[[ Data supplied, beginning ]]
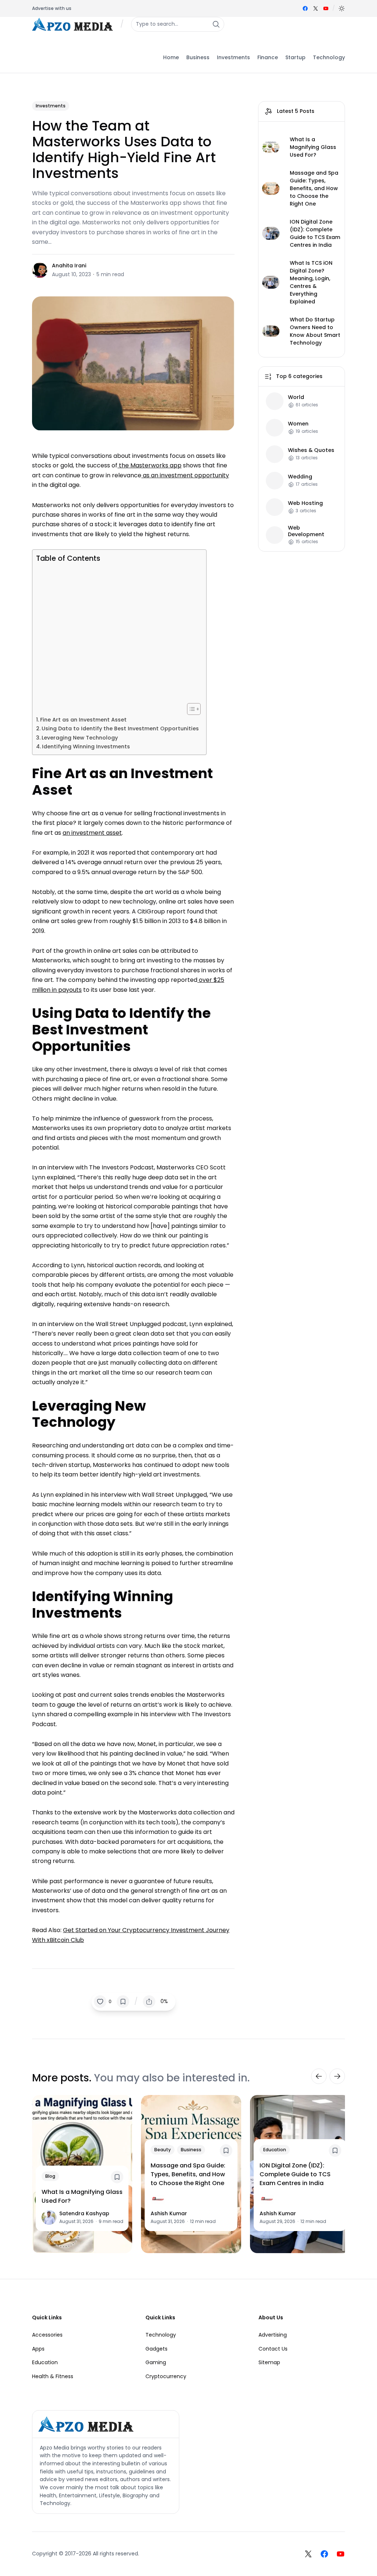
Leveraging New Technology (80, 737)
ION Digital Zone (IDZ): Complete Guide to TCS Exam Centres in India (315, 233)
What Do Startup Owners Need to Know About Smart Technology (315, 331)
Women (298, 424)
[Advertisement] (117, 633)
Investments (51, 106)
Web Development (306, 531)
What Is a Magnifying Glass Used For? (313, 147)
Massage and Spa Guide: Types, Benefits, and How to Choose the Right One (314, 188)
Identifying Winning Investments (86, 746)
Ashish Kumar (169, 2213)
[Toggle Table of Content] (190, 709)
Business (191, 2149)
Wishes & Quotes (311, 450)
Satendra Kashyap (84, 2213)
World (296, 397)
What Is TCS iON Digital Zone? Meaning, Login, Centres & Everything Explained (311, 282)
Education (274, 2149)
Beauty (162, 2149)
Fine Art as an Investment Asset (83, 719)
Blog (50, 2176)
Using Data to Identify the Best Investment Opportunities (120, 728)
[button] (341, 8)
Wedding (300, 477)
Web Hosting (305, 503)
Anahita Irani (69, 265)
[[ Data supplied, end ]]
# Task brief
Only the pictures are to be left out; print everything else in the listing exactly.

# Result
Leveraging New Technology (80, 737)
ION Digital Zone (IDZ): Complete Guide to TCS Exam Centres in India (315, 233)
What Do Startup Owners Need to Know About Smart Technology (315, 331)
Women (298, 424)
[Advertisement] (117, 633)
Investments (51, 106)
Web Development (306, 531)
What Is a Magnifying Glass Used For? (313, 147)
Massage and Spa Guide: Types, Benefits, and How to Choose the Right One (314, 188)
Identifying Winning Investments (86, 746)
Ashish Kumar (169, 2213)
[Toggle Table of Content] (190, 709)
Business (191, 2149)
Wishes & Quotes (311, 450)
Satendra Kashyap (84, 2213)
World (296, 397)
What Is TCS iON Digital Zone? Meaning, Login, Centres & Everything Explained (311, 282)
Education (274, 2149)
Beauty (162, 2149)
Fine Art as an Investment Asset (83, 719)
Blog (50, 2176)
Using Data to Identify the Best Investment Opportunities (120, 728)
[button] (341, 8)
Wedding (300, 477)
Web Hosting (305, 503)
Anahita Irani (69, 265)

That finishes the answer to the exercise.